> **REQUIRED TASKS**
- a) Echo the CI/CD lesson word for word, everything from "Search terms" down to "if one fails?".
- b) Carry on writing the CI/CD pipelines lesson from the point where it stops.

Each box is a stage. Stages run in order; if one fails, later ones are skipped. This "fail fast" behavior means you never deploy code that didn't pass its tests.

An artifact is the concrete output a stage produces and hands to the next stage — for example a compiled binary, a .zip, or (most common today) a container image. A container image is a self-contained, runnable package of your app plus everything it needs to run.

In our lab, the package stage builds a container image and the push stage uploads it to the lab's private container registry at 10.100.100.6. A registry is just a storage server for images. Later stages (or another tool entirely) pull the image from there and run it.

4. Push vs Pull deployment

There are two ways the deploy stage actually gets software onto the target server.

  PUSH model:                          PULL model:
  +----------+                         +----------+        +-----------+
  | CI server|---kubectl apply-------> | cluster  |        | CI server |---> Git repo
  | (has prod|                         |          |        +-----------+        ^
  |  creds)  |                         +----------+                             | watches
  +----------+                                            +----------+          | & pulls
                                                          | agent in |----------+
                                                          | cluster  |
                                                          +----------+

Push is simpler to set up. Pull is safer at scale: production credentials never leave the cluster, and Git becomes the single source of truth for "what should be running."

5. Why automate at all?

Automating the build→test→deploy path gives you:

In the lab, you'll wire all of this up for real: a Gitea Actions runner on the build VM (10.100.100.11) builds your image and pushes it to the registry (10.100.100.6), and Argo CD pulls it onto the live Kubernetes cluster (master 10.100.100.7).

Dig deeper

Search terms

Check yourself

  1. In one sentence each, define Continuous Integration, Continuous Delivery, and Continuous Deployment.
  2. What is the one difference between Continuous Delivery and Continuous Deployment?
  3. Name the typical stages of a pipeline in order. What happens to later stages if one fails?
  4. What is an "artifact"? Give an example used in our lab.
  5. In a pull-based deployment, which side initiates the change — the CI server or something inside the target environment? Why is that safer?

Lesson: Pipelines with GitHub Actions

What you'll learn

By the end you can write a working build-and-push-image pipeline and run it on the lab.

The lesson

GitHub Actions is a CI/CD system built into GitHub. You describe your pipeline in a YAML file inside your repo, and GitHub runs it for you on triggers like "someone pushed code." The big reason we teach it: its workflow syntax is widely copied. The lab's Gitea server has an Actions runner that understands the same syntax, so everything you learn here runs for real on the lab — no GitHub account needed.

1. The four building blocks

GitHub Actions has a clear hierarchy. Define these terms once and the rest is easy:

 Workflow (build-and-push.yml)

> **GIVEN INFORMATION**
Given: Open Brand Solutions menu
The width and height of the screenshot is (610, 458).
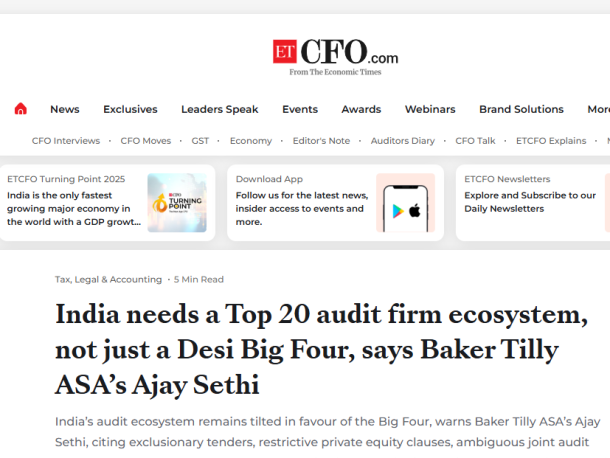Looking at the screenshot, I should pyautogui.click(x=521, y=109).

> **ANSWERS FOR THIS EXERCISE**
- a)
Search terms

Check yourself

  1. In one sentence each, define Continuous Integration, Continuous Delivery, and Continuous Deployment.
  2. What is the one difference between Continuous Delivery and Continuous Deployment?
  3. Name the typical stages of a pipeline in order. What happens to later stages if one fails?

- b)
 |
 +-- Job: build
 |    |
 |    +-- Step 1: checkout code
 |    +-- Step 2: log in to registry
 |    +-- Step 3: build image
 |    +-- Step 4: push image
 |
 +-- Job: notify   (could run in parallel)

A step is either a shell command (run:) or a reusable pre-built action (uses:). An action is a packaged piece of automation someone else wrote — for example actions/checkout clones your repo.

2. Triggers — the on: key

The on: key says when the workflow runs. Common triggers:

on:
  push:
    branches: [ main ]        # run when code is pushed to main
  pull_request:               # run on every PR (great for CI tests)
  workflow_dispatch:          # add a manual "Run" button
  schedule:
    - cron: '0 2 * * *'       # run nightly at 02:00

You can combine them. A common pattern is: run tests on every pull_request, but only build-and-push an image on push to main.

3. A minimal CI workflow

Here is a complete, readable workflow that runs tests on every push. Read it top to bottom:

name: CI                      # shown in the UI

on:
  push:
  pull_request:

jobs:
  test:                       # job id
    runs-on: ubuntu-latest    # which runner to use
    steps:
      - name: Check out the code
        uses: actions/checkout@v4

      - name: Run the tests
        run: |
          echo "Running tests..."
          ./run-tests.sh

runs-on: picks the runner. On GitHub this would be a GitHub-hosted machine; on the lab it selects the Gitea runner on 10.100.100.11. The | after run: lets you write a multi-line script.

4. Secrets — never hardcode credentials

To push to a registry you need a password, but you must never write passwords in YAML. Instead store them as secrets (in repo settings) and reference them with ${{ secrets.NAME }}. They are encrypted and masked in logs:

      - name: Log in to the registry
        run: echo "${{ secrets.REGISTRY_PASSWORD }}" | \
             docker login 10.100.100.6 \
             -u "${{ secrets.REGISTRY_USER }}" --password-stdin

If you ever see a real password in a YAML file, that is a bug — flag it.

5. Build-and-push image workflow on the lab

This is the workflow you will actually build in Assignment 1. It builds a container image and pushes it to the lab's private registry at 10.100.100.6. The runner on 10.100.100.11 uses Docker-out-of-Docker (DooD) — meaning the job talks to the host's Docker daemon directly, so plain docker build works.

name: build-and-push

on:
  push:
    branches: [ main ]

jobs:
  image:
    runs-on: ubuntu-latest
    steps:
      - name: Check out the code
        uses: actions/checkout@v4

      - name: Log in to the private registry
        run: echo "${{ secrets.REGISTRY_PASSWORD }}" | \
             docker login 10.100.100.6 \
             -u "${{ secrets.REGISTRY_USER }}" --password-stdin

      - name: Build the image
        run: docker build -t 10.100.100.6/myapp:${{ github.sha }} .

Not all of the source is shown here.